- **WHAT YOU SHOULD DO**
Every entry below must be retyped exactly, and the pictures must be left out.

[Opening MATERIALS PROVIDED section]

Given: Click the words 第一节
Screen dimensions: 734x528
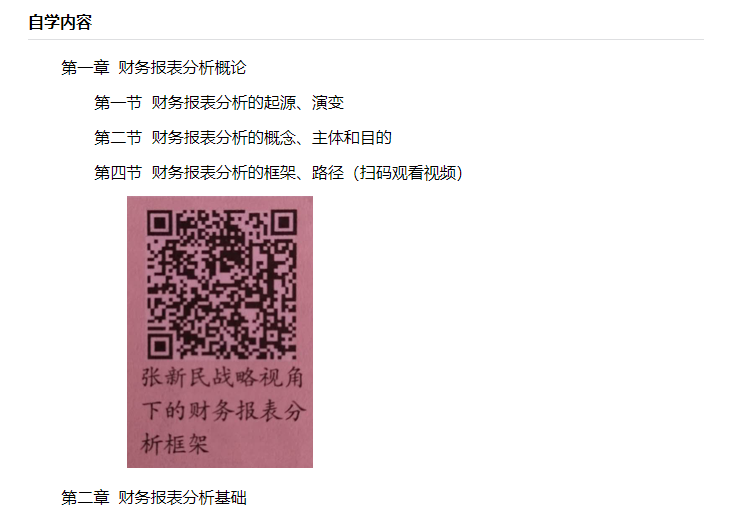Looking at the screenshot, I should pyautogui.click(x=118, y=103).
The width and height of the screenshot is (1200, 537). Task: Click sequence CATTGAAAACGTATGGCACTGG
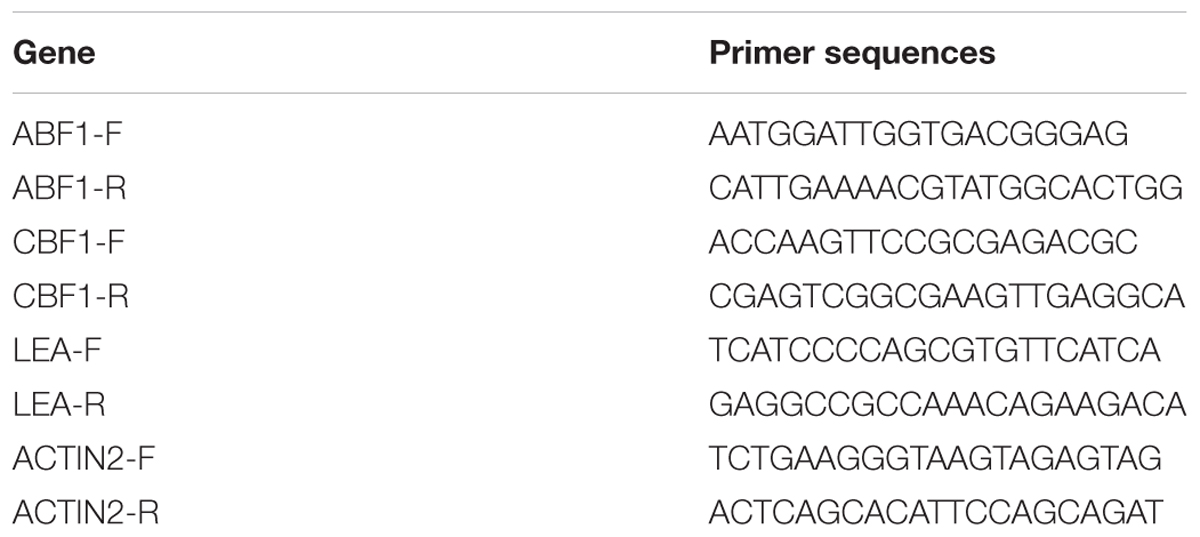coord(946,187)
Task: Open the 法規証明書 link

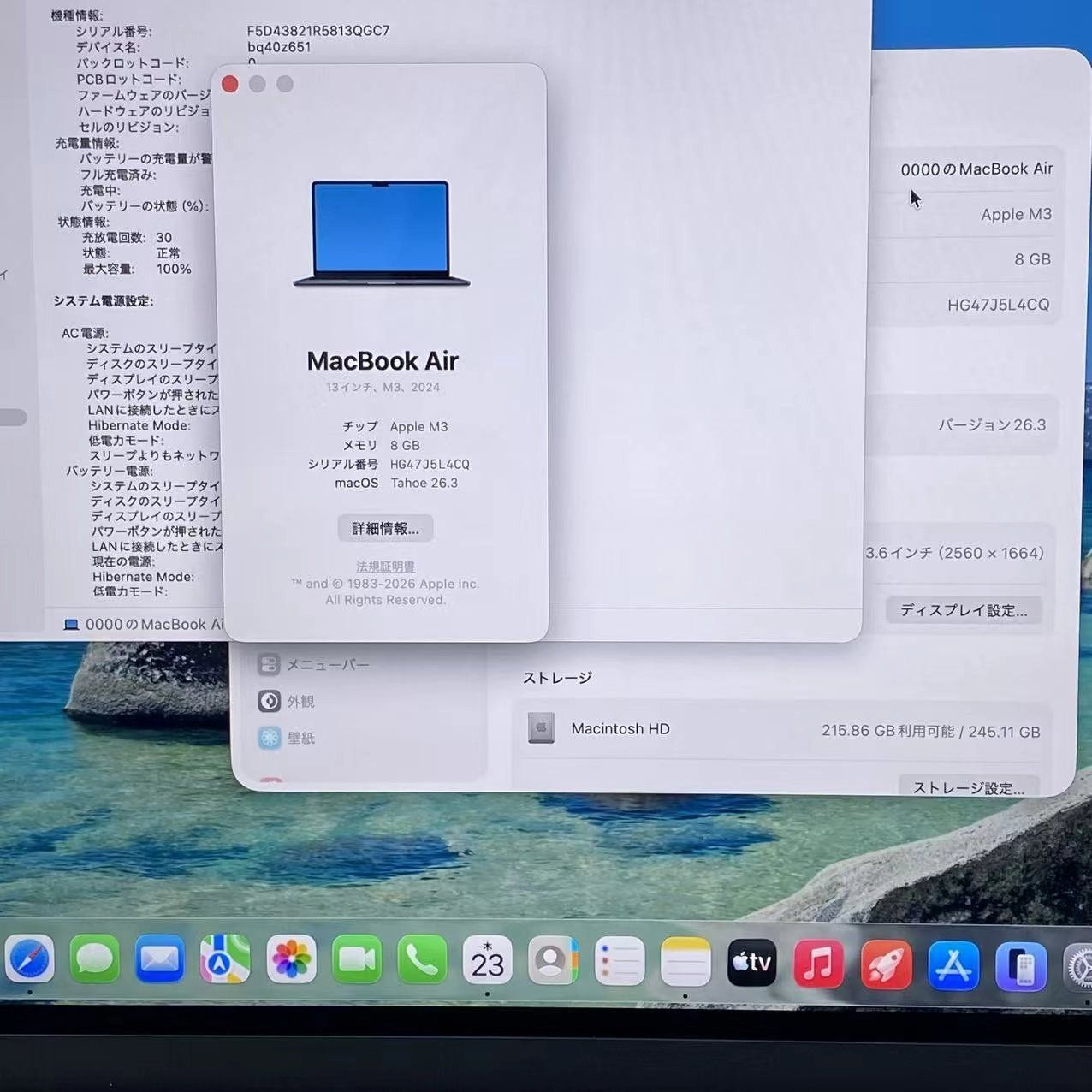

[Closing MATERIALS PROVIDED section]

- **EXERCISE RESPONSE**
Given: Click the words 第一节
Screen dimensions: 734x528
Looking at the screenshot, I should pyautogui.click(x=118, y=103).
The width and height of the screenshot is (1200, 537). Task: Click sequence CATTGAAAACGTATGGCACTGG
coord(946,187)
Task: Open the 法規証明書 link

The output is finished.